Polygamy (4): Each sack had seven cats

[This is the fourth of a series of posts on polygamy. The first - simply an intro - is here. The series is collected under the category “Grim Polygamy”.]

Grim started off by proposing that if a woman wanted to marry a man who was already married, why shouldn’t she? His argument seems to be that it’s better for a woman to be one of many wives of an alpha male rather than the only wife of a beta or gamma or, I suppose, omicron or - Heaven forfend - omega male. Maybe all women won’t think so but why prevent those who do from following their bliss?

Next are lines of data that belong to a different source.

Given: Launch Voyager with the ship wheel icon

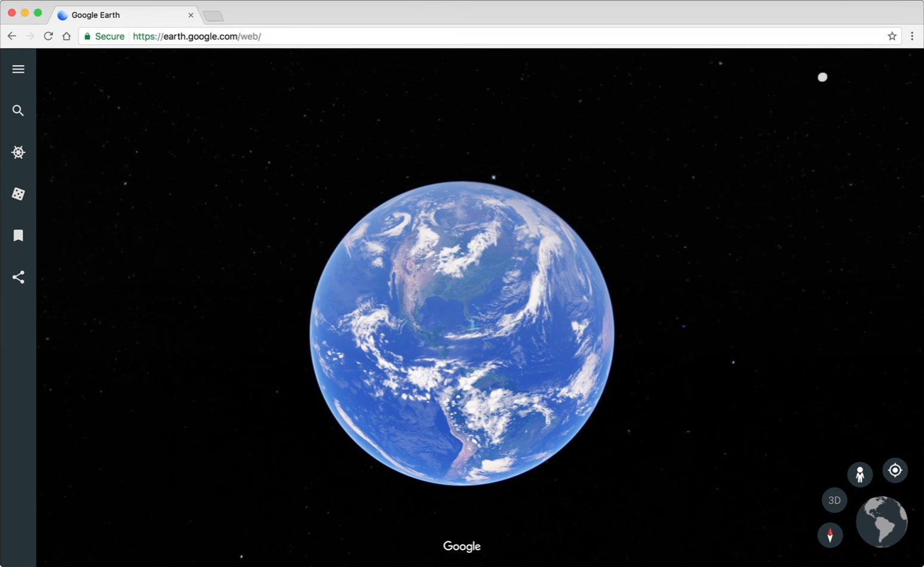Looking at the screenshot, I should tap(18, 152).
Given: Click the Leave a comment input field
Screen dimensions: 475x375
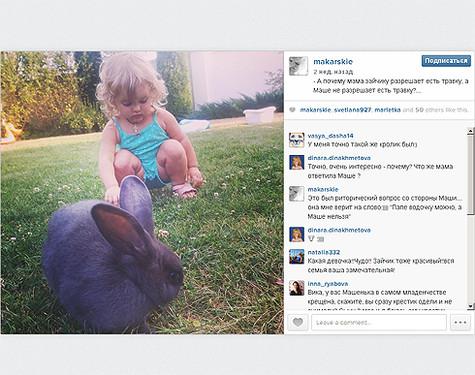Looking at the screenshot, I should click(x=379, y=322).
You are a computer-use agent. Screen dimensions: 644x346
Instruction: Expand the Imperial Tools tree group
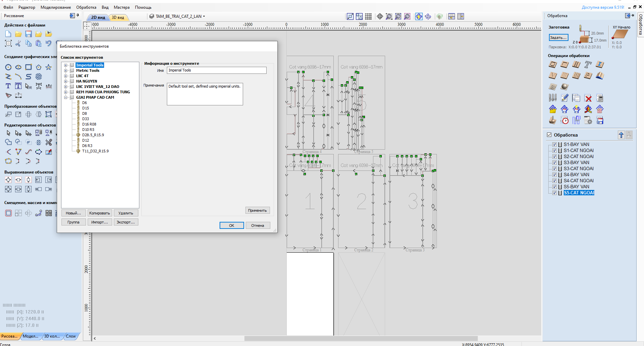(x=66, y=65)
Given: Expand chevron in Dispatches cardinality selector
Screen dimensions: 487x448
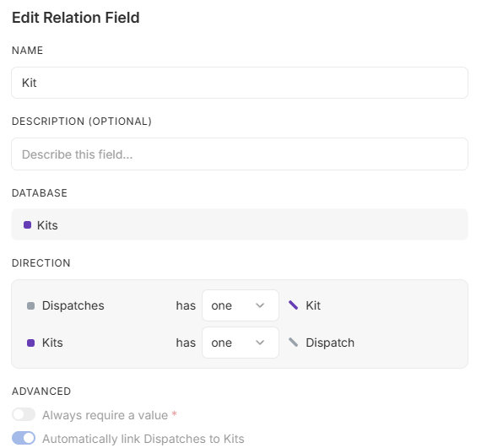Looking at the screenshot, I should point(260,305).
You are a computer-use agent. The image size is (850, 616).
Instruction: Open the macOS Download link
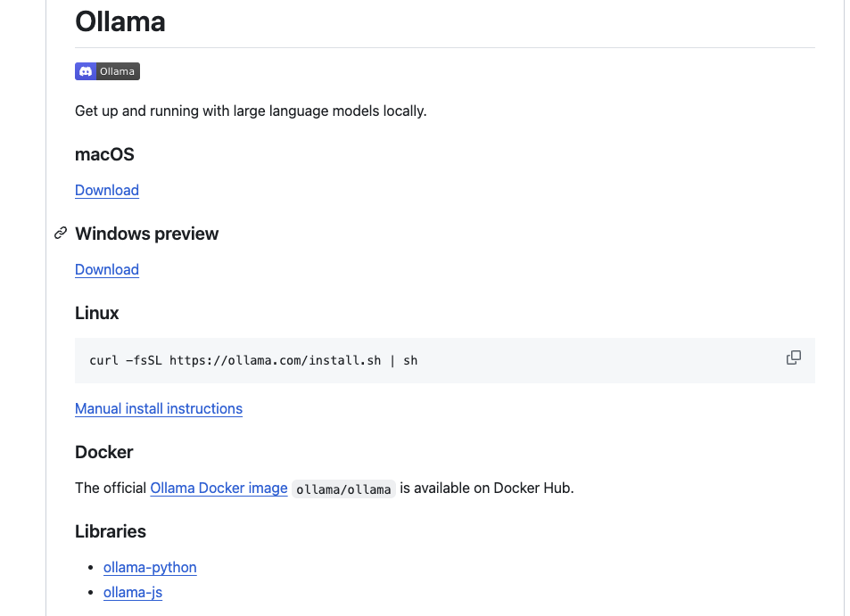[x=107, y=190]
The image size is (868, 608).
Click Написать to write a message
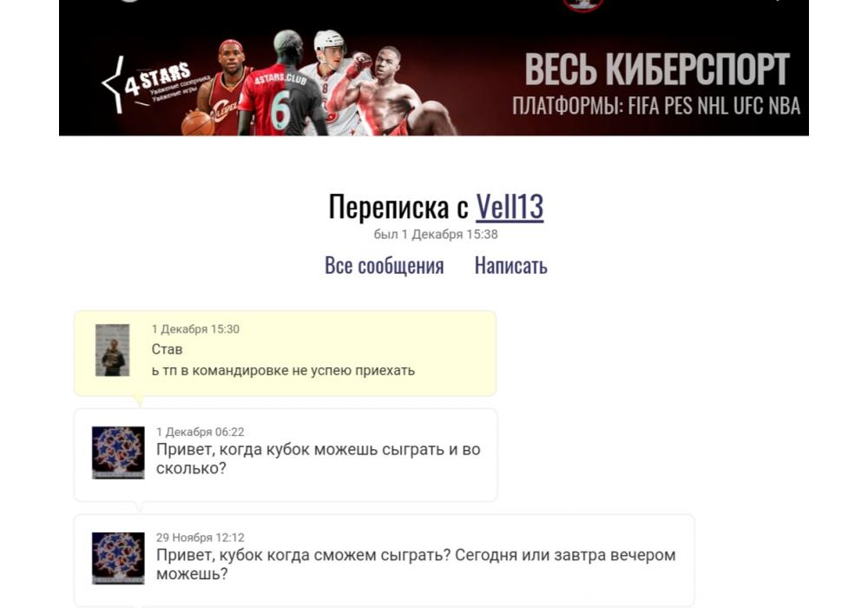coord(511,266)
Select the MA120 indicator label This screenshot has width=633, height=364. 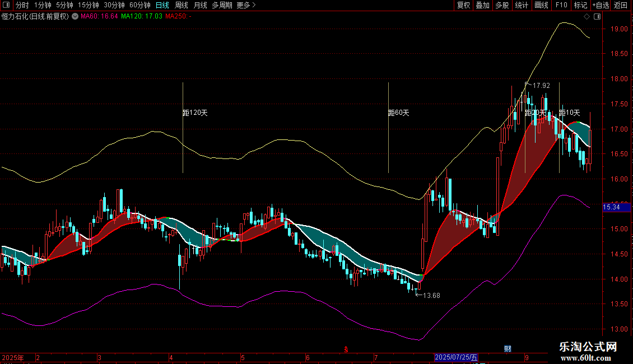pos(142,17)
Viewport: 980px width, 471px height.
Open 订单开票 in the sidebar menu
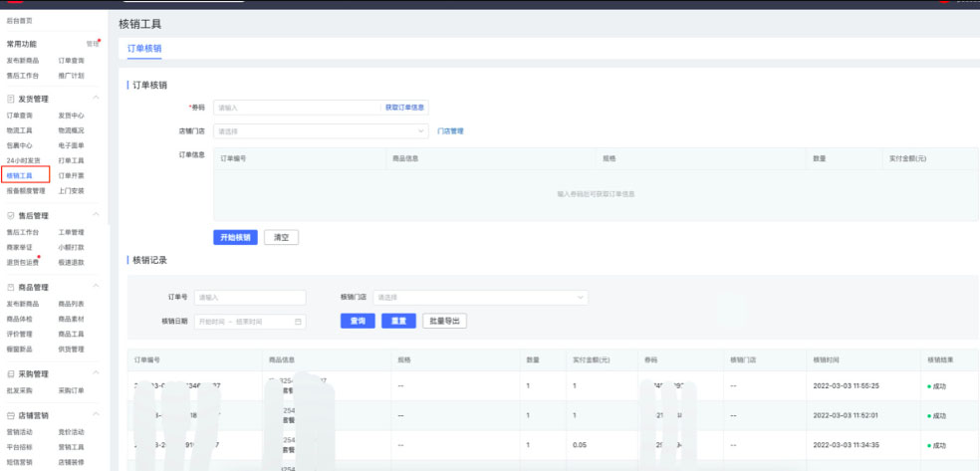tap(72, 175)
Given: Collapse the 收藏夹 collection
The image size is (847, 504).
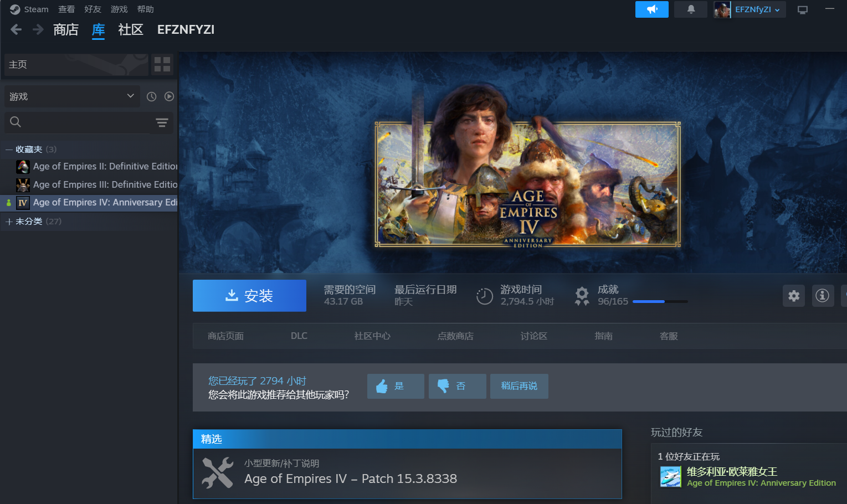Looking at the screenshot, I should pyautogui.click(x=9, y=150).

In comments to a responding post by Cassandra, Grim talks about his unease with the feminist’s invocation of “false consciousness” and the implication that a woman who chooses polygamy does so because she doesn’t know what she really wants:

The argument is that someone who is being oppressed cannot see that they are being oppressed because they are trapped in their circumstances. The only way to prove you are not oppressed is to demonstrate your liberation by adopting the correct opinions. Thus, the Marxist would say, the opinion of the worker in a factory who wants to overthrow the government is legitimate and should be heeded; but the worker who was proud of his job, his role in society, and so forth is simply to be ignored because he is too oppressed to know better.

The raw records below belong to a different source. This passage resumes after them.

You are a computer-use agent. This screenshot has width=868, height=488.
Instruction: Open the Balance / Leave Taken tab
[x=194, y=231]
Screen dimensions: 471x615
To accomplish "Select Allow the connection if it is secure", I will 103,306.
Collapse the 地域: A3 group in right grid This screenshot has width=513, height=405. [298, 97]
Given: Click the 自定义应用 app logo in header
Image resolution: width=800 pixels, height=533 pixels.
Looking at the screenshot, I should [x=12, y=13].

You can see why this approach bothers me: it is a violation of several principles I hold dear. Thus, in the present instance, [a Saudi Arabian woman] who did choose polygamy would be in a trap. Simply by virtue of having made the choice, she would be said to have given evidence that she wasn't truly free and equal; the only way she could prove her free equality would be to reject polygamy.

Cassandra replies that one’s culture and upbringing always shape one’s view of the world and oneself: a woman who has been taught her whole life to want to be one of multiple wives will almost certainly want to be one of multiple wives. That doesn’t mean it’s a good decision for her and it certainly doesn’t mean it’s a good decision for society.

These two views of false consciousness - that it’s patronizing, that’s it’s simply a recognition of the power of nurture - bring into focus something I’ve been thinking about for a while: what does it mean for something to be wrong? Or, more accurately, do I have the right to simply say, “This is wrong” - or even, “I think this is wrong” - without being required to offer reams of justification for it? To me that is the interesting thing about false consciousness: it assumes there is a right way and a wrong way to think about things. In a lot of areas, I reject that idea. But in this area, it’s impossible for me to believe that any woman who had not been socialized into it would choose polygyny - and perfectly possible for me to believe that women who had been socialized into polygyny would choose monogamy if they could. I believe that polygyny is always a misinformed choice for an individual woman. So sue me.

What about for society? Cassandra offered a list of reasons for society to prefer monogamy to polygamy; I believe they are all answerable but in my gut I think polygamy is a really bad idea. In my last post, I came up with a reason to think polygamy would never be legalized. It was essentially a technical reason, however, and offered no particular support for the idea that polygamy is wrong, just for the idea that polygamy would be too big an upheaval for society.

The idea that some things are simply wrong (by which I mean “a really bad idea” rather than a moral judgment) ties in turn back to the idea of how societies develop their institutions. Nobody wakes up (or sits down) and says, “Let’s figure out how marriage, child-raising, education, medicine, etc. is going to work in our society.” Instead, people try things, some work, some don’t; the ones that work are kept, the ones that don’t are discarded or if they aren’t discarded, the communities, cities, societies that hang onto them go out of business. So messing with basic institutions seems like a very dangerous idea. The Abbess in Rumer Godden's In This House of Brede talks about changing who holds what offices in the monastery and says:

It’s like pulling stone out of a carefully balanced stone wall. Much of the wall comes tumbling down.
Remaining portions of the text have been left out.